→ Data supplied:

....

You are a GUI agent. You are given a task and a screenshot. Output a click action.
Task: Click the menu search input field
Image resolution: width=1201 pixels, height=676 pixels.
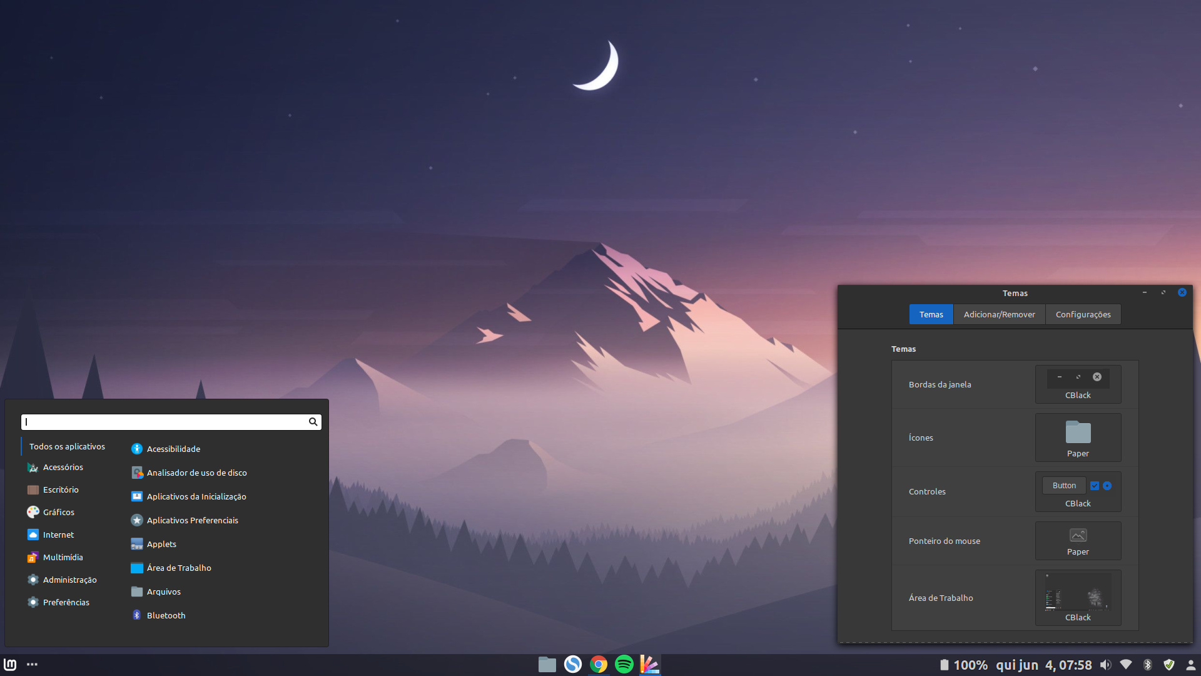click(x=164, y=422)
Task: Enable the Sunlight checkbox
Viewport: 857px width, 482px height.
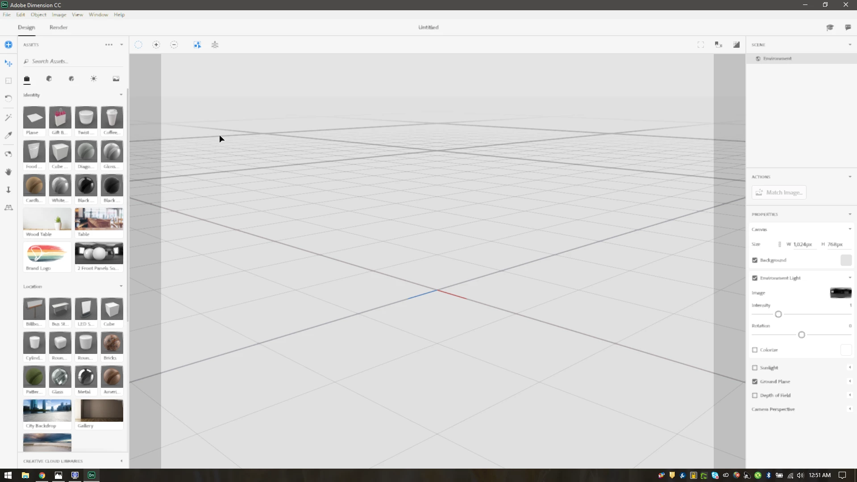Action: point(755,368)
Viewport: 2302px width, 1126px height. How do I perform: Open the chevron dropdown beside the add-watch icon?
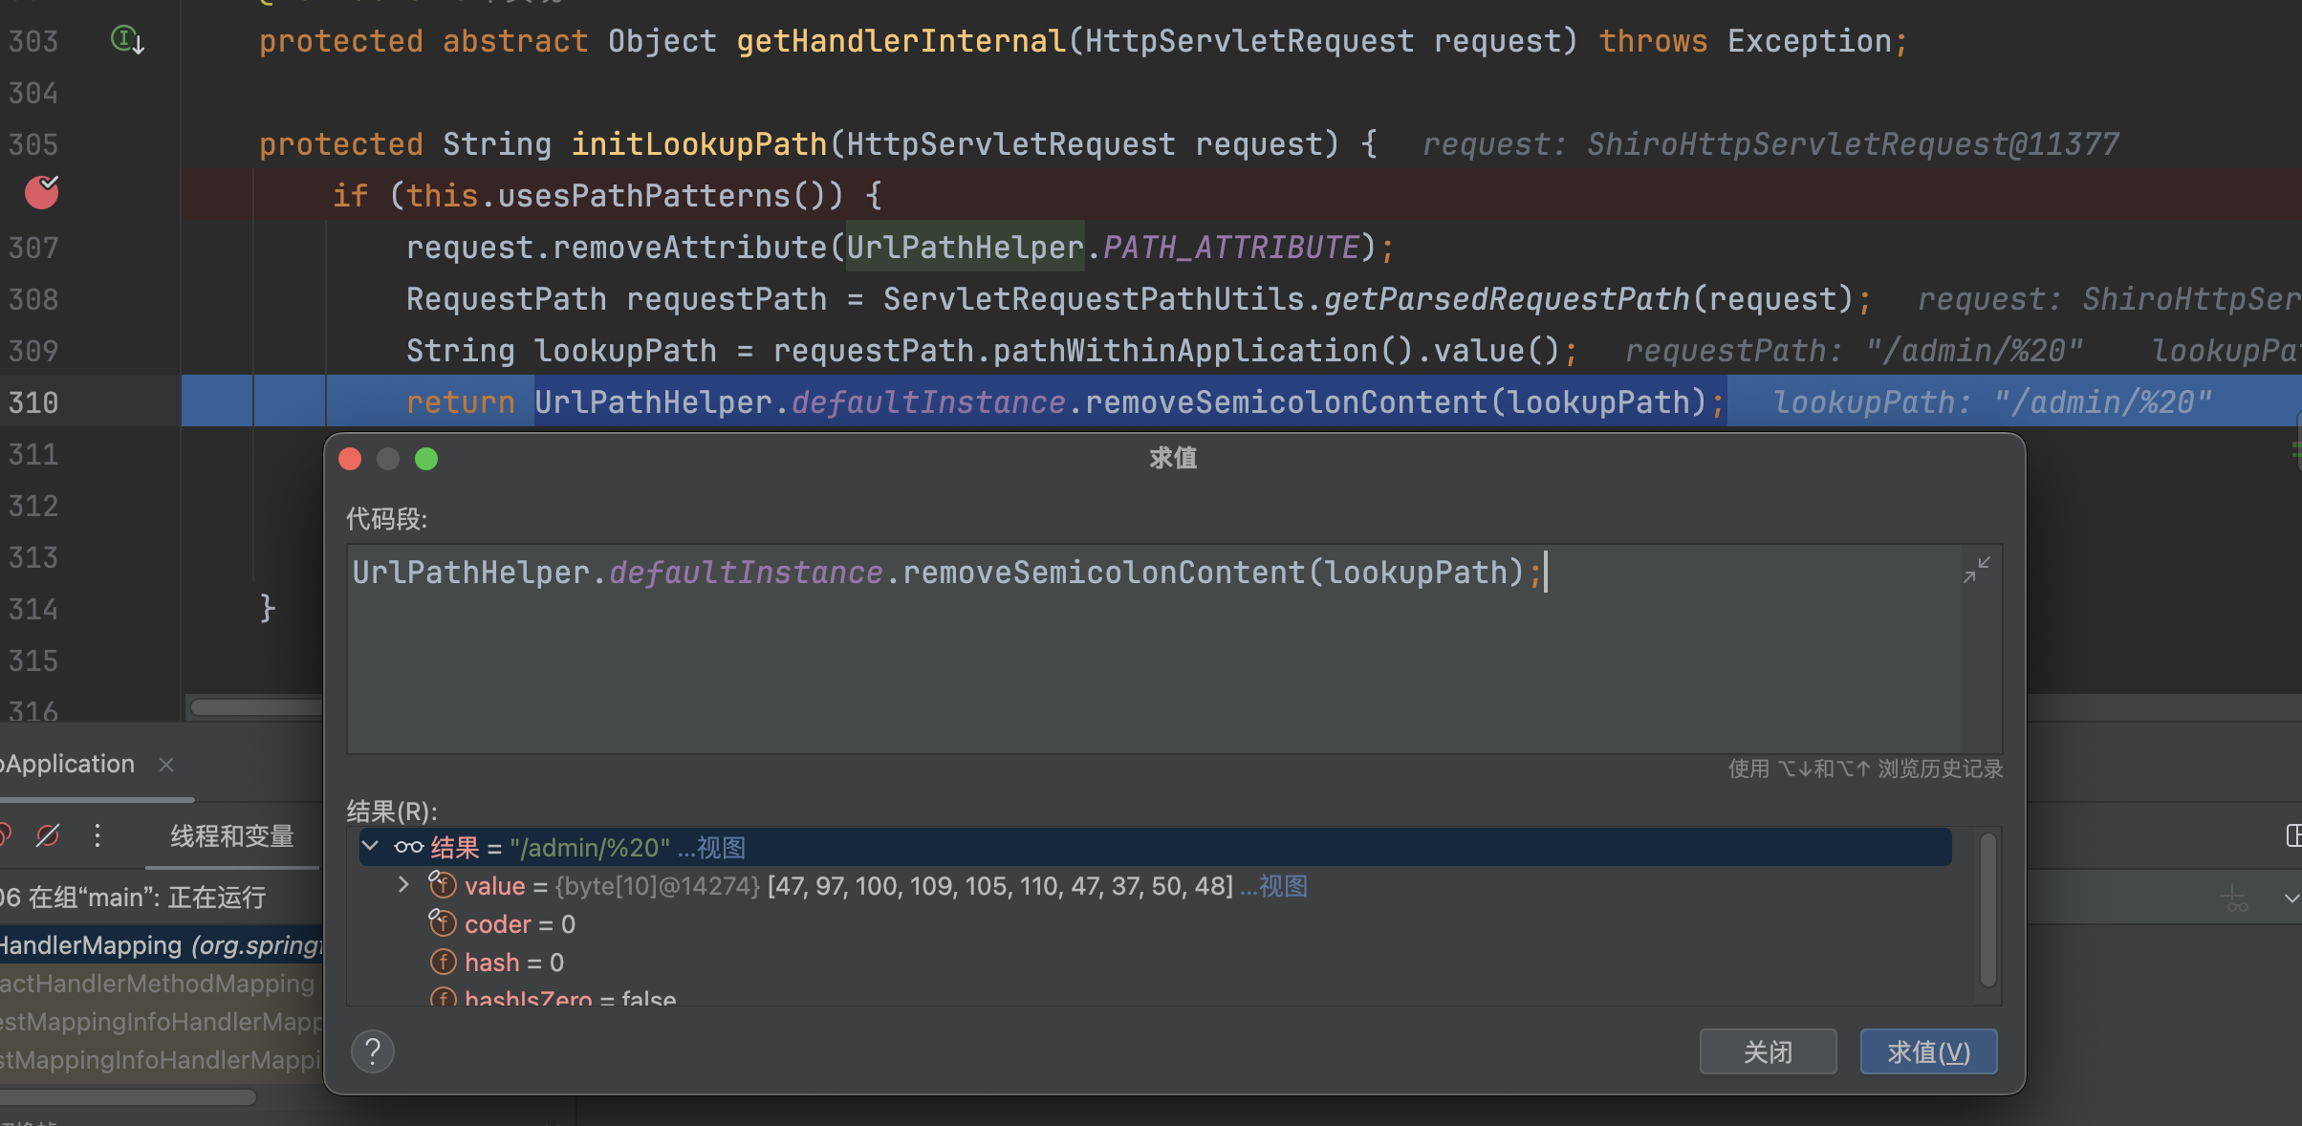pyautogui.click(x=2291, y=899)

....

→ Description of the task: Wherever a picture appears in the records, omit it, and transcribe everything else exactly.

→ Problem solution:
You are a GUI agent. You are given a task and a screenshot. Output a click action.
Task: Click the menu search input field
Image resolution: width=1201 pixels, height=676 pixels.
click(x=164, y=422)
Task: Enable the Sunlight checkbox
Viewport: 857px width, 482px height.
Action: point(755,368)
Viewport: 2302px width, 1126px height. How do I perform: Open the chevron dropdown beside the add-watch icon?
pyautogui.click(x=2291, y=899)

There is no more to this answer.